If you're someone who reckons that books find people just when they need them most, then there's plenty of proof to be gathered here.
If that all sounds too fanciful, well, perhaps Don't Skip Out on Me will change your thinking.
Five novels in, Richmond Fontaine frontman-turned-forager-in-fiction Willy Vlautin may have written his best yet.
Anyone who lives with 2010's Lean on Pete will know that's really saying something.
A story of high hopes, day-in-day-out despair and the people who do their best to make you feel more of the former than the latter, Don't Skip Out on Me brings us into the world of Horace Hopper, a 21-year-old on a quest for greatness.

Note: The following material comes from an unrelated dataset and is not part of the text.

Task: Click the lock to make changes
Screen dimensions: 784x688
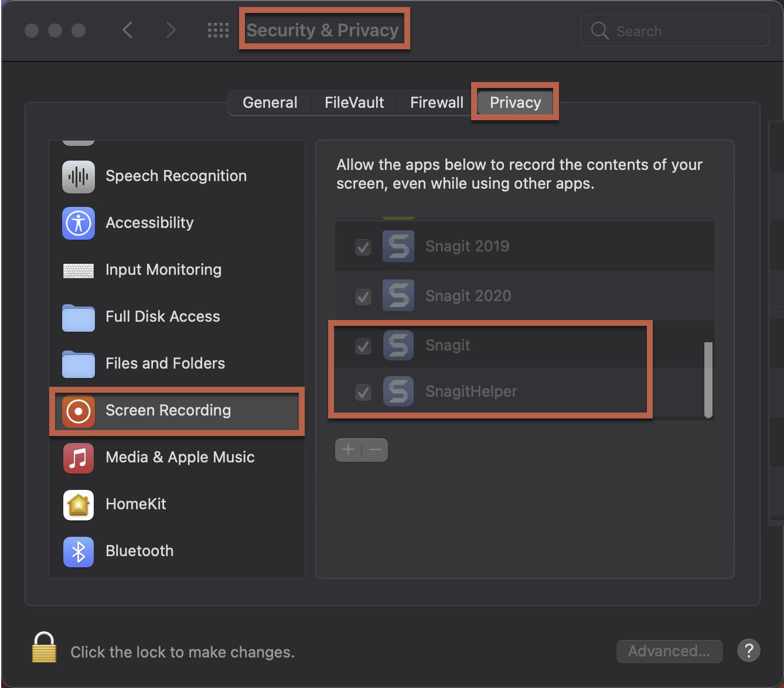Action: click(43, 648)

Living out on a Nevada ranch with surrogate parents Mr and Mrs Reese, Horace has mind made up on a professional boxing career - a way to prove his worth to the world and hide his Native American heritage by reinventing himself as a future Mexican champion called Hector Hidalgo.
Like the rest of us, the fight of Horace's life is the one in his own head.
With his tidy prose, Vlautin takes us through Horace's bouts on both sides of the ropes and gets under your skin in every chapter as you worry with the Reeses about what's going to happen to the young man from one hour to the next.
He can take a beating, but his heart is made of glass.
Drying the pages in front of the fire could be a regular occurrence.
This odyssey through the Sagebrush state, Arizona, Colorado and down to Mexico flows beautifully, with every character suggesting that Vlautin made the best of all the hours between all the gigs he has ever played.
To marry one vocation to the other, there's also a companion album to soundtrack Horace's travels.
As with Lean on Pete, we should be seeing Don't Skip Out on Me in cinemas before too long.
But the film will have its work cut out to better the one that's playing in your mind while reading.
Make your way to the best seat in the house.